For field equipment such as sensors and final elements, the function of the device is
usually the same whether the device has been used in a safety or non-safety application;
therefore reliability data from both applications is acceptable. Non safety related data is
comparable to safety related data only where the application is similar in terms or duty
and environment on both the wetted and non-wetted parts of the component (for
example process fluid characteristics [clean, dirty, viscous], temperature, corrosiveness,
indoor or outdoor service).
Where failure rate data has been obtained from a maintenance management system,
periodic reviews of the data applicable to the component should be performed after it has
been deemed suitable for a prior use claim. This will provide additional evidence of
suitability, and also provide a mechanism by which previously unidentified failure modes
can be detected.
Where evidence derived from an end user maintenance management system is
insufficient or not available, the end user may consult with the equipment manufacturer
and with other end users (for example through trade bodies such as EEMUA) to
ascertain if reliability data is available from similar applications on other sites. Should
failure rate and failure modes still not be available from these other sources, the end
user may carry out an alternative more formal assessment of the component to ensure
the device will perform as required, refer to Sections A.3 - A.4.
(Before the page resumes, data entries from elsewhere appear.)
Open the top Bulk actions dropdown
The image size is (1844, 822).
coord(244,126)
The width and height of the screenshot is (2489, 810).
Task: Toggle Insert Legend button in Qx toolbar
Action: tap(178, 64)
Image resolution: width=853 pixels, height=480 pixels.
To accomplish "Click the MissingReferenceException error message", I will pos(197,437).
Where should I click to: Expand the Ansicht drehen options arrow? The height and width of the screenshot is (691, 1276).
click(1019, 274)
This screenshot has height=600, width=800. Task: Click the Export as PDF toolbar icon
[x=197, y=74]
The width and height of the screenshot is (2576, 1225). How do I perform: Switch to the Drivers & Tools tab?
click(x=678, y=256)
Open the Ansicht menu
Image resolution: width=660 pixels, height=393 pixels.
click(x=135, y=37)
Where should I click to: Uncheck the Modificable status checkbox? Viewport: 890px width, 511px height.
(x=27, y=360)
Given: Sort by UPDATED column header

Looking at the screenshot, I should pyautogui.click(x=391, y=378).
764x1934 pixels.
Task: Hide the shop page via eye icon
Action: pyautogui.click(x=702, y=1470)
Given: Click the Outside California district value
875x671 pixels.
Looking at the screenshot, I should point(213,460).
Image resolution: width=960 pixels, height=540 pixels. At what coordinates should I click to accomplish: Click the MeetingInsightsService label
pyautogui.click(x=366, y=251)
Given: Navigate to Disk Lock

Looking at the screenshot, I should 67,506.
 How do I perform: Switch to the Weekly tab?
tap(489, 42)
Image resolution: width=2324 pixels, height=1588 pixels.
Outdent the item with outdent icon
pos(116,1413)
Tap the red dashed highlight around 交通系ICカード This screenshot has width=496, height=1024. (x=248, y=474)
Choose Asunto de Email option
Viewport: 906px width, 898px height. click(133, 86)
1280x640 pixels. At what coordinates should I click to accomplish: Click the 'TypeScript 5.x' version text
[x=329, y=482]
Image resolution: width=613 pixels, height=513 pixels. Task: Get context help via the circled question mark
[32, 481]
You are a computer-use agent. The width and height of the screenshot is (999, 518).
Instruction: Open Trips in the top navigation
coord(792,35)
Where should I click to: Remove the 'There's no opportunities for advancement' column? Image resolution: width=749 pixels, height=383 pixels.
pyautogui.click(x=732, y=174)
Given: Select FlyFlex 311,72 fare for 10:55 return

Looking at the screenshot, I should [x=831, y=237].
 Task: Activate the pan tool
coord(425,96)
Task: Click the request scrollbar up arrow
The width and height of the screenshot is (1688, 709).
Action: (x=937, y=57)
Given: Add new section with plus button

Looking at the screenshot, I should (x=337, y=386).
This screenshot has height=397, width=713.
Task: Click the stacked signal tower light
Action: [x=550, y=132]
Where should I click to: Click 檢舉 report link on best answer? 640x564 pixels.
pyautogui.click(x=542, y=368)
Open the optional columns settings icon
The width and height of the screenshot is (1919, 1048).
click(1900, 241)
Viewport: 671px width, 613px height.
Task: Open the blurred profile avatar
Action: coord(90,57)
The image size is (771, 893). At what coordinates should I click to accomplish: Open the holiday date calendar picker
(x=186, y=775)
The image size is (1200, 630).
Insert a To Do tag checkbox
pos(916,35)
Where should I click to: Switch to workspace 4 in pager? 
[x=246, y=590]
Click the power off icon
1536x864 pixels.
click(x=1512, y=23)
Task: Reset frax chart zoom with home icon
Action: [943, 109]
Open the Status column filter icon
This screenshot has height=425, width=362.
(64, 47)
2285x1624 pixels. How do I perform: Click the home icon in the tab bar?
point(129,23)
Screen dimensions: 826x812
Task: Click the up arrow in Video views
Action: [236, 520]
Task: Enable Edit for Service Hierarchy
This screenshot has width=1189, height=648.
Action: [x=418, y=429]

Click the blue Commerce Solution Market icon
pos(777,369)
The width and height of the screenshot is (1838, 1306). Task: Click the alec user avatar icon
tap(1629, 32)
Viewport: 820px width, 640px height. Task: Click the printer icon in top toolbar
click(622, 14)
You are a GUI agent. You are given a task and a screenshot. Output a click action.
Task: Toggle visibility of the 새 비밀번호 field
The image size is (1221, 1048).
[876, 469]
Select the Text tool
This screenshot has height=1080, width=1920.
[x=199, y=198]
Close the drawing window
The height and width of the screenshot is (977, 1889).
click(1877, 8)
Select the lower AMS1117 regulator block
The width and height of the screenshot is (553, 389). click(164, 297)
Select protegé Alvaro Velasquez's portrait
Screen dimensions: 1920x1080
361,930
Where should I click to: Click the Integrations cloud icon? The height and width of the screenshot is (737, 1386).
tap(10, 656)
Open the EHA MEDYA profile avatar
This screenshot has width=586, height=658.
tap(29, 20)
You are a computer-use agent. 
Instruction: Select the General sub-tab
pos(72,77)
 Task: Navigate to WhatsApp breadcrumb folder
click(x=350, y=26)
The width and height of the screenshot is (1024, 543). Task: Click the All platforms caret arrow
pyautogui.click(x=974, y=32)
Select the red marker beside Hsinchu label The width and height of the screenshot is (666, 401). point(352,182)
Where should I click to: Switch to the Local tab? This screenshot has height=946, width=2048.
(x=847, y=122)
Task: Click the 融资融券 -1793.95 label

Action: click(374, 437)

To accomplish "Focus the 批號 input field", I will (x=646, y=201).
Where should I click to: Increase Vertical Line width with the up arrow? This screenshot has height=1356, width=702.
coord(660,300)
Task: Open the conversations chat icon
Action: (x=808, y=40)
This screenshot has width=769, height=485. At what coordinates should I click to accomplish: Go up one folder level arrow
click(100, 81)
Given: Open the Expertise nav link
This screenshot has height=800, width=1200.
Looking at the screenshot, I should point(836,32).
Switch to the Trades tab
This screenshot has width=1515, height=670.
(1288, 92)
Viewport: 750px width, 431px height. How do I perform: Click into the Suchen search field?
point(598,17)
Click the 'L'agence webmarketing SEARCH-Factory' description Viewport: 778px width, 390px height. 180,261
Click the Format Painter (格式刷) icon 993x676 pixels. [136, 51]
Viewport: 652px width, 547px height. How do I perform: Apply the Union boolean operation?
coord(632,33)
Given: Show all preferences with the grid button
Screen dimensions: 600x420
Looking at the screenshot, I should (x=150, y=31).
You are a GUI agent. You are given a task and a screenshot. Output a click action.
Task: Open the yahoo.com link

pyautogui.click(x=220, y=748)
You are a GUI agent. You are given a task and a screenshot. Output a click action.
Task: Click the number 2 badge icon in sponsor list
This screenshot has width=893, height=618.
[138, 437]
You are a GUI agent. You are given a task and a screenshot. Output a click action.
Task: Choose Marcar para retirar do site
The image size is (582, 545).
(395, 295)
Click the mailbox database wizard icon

The challenge, where non site-specific failure data is to be used, is to demonstrate that
the values selected are appropriate for the site in question. In reality, this means using,
say, conservative generic failure data for PFDavg calculations and then planning to
record site-specific data followed by a review to determine whether the generic or other
data used is sufficiently conservative.
A.2 Calculating failure rates
In order to achieve the risk reduction required for a given safety integrity level, the overall
reliability and the failure mode of each component needs to be determined. The reliability
of the individual components in terms of their probability of failure on demand (PFD)
must be added together to determine the overall PFDavg for the SIF. Further guidance
on calculating the reliability of a SIF can be found in the following:
•
EEMUA 222, Annex F ‘Application of BS EN 61511 to safety instrumented
systems’
•
HSE SPC 48, Annex A and B ‘Proof Testing of Safety Instrumented Systems in
the Onshore Chemical/Specialist Industry’
The methodology adopted to calculate failure rates should be based on the rigour
required, and the data available to perform the calculation. Reference should be made
to BS EN 61508 part 6 for a full definition of the calculation methodologies available.